Each line of the records below that includes "with" adds one to the count; state the final count by itself.

(Source data)
============
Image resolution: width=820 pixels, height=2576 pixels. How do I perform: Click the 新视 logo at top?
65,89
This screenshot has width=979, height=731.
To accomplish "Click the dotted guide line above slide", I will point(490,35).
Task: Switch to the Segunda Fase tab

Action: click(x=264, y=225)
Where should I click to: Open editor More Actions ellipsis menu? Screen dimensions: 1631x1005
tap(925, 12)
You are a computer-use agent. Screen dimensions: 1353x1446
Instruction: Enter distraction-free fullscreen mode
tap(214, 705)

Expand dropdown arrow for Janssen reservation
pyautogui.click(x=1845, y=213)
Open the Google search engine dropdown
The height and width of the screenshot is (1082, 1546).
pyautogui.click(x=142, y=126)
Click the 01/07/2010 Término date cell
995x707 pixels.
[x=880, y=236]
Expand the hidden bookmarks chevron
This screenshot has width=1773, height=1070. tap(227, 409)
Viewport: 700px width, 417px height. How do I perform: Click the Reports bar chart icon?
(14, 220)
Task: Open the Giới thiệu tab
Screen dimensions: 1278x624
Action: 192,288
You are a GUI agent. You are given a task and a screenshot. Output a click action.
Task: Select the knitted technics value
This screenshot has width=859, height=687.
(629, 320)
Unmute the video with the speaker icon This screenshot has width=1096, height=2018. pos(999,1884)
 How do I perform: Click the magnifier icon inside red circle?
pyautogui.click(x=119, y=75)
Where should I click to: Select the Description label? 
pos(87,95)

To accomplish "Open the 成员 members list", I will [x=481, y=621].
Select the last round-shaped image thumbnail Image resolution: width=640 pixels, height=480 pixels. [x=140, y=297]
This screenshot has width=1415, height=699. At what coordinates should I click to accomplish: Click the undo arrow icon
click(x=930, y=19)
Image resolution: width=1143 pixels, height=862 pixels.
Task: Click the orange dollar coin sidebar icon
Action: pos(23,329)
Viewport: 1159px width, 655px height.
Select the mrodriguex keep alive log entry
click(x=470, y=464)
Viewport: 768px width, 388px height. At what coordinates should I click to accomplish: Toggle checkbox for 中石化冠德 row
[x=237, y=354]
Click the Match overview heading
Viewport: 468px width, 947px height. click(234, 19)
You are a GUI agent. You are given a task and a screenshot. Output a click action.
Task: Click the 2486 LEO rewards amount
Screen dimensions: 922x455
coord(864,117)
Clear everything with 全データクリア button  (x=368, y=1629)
============
Problem solution:
2